REQUIREMENTS: Rewrite every line of the items below as a Markdown table with the columns Row and Line, giving each line a row number and leaving out blank lines. Leave the pictures out of the answer.

RAW RECORDS:
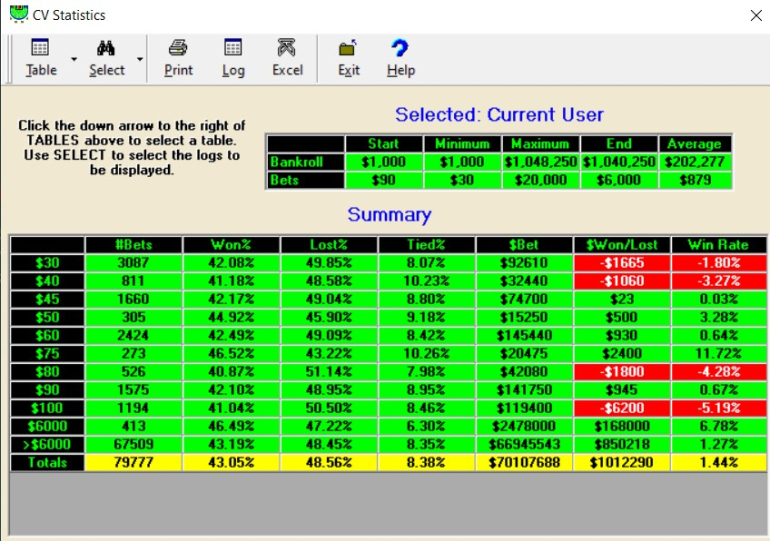Click the Select binoculars icon
This screenshot has height=541, width=770.
[x=106, y=48]
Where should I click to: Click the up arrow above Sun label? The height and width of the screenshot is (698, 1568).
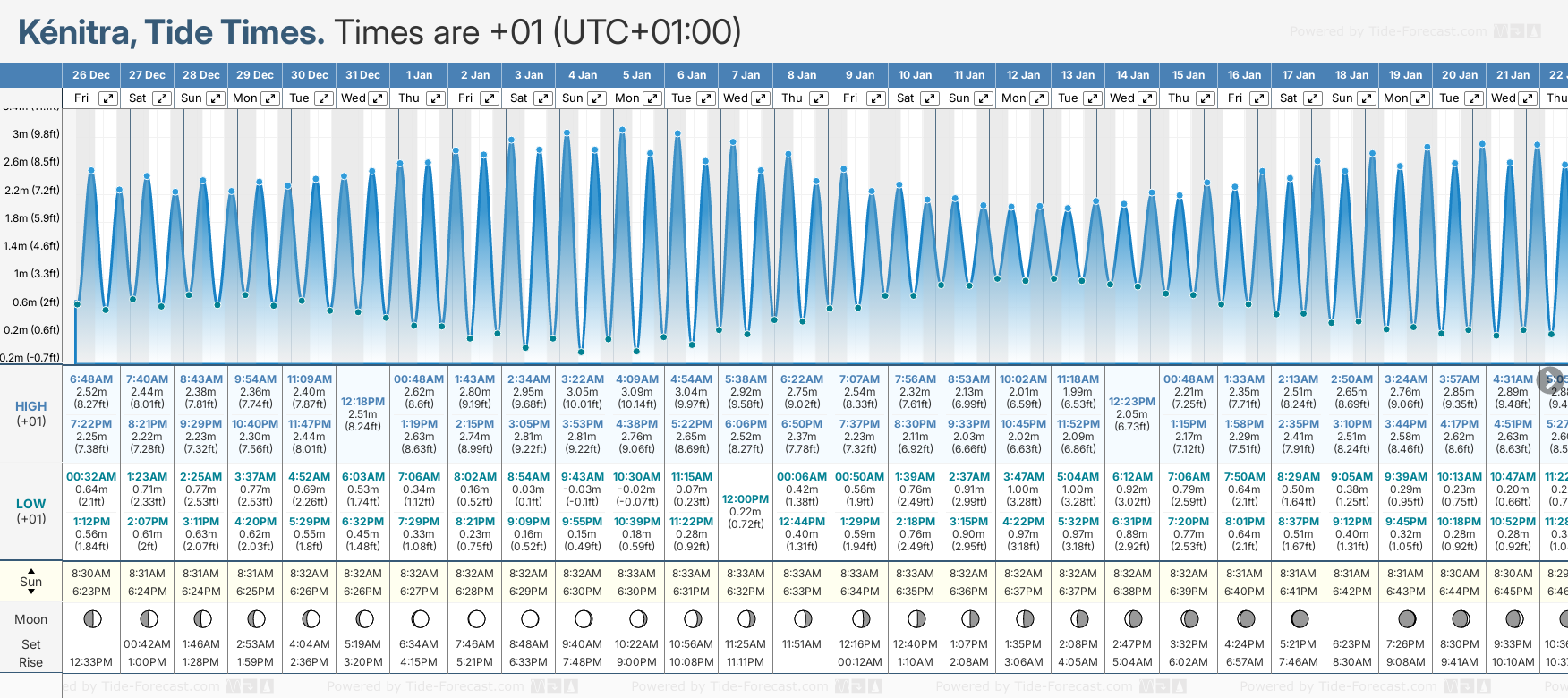[x=31, y=570]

REPLY:
| Row | Line |
|---|---|
| 1 | Click the Select binoculars icon |
| 2 | This screenshot has height=541, width=770. |
| 3 | [x=106, y=48] |
| 4 | Where should I click to: Click the up arrow above Sun label? The height and width of the screenshot is (698, 1568). |
| 5 | [x=31, y=570] |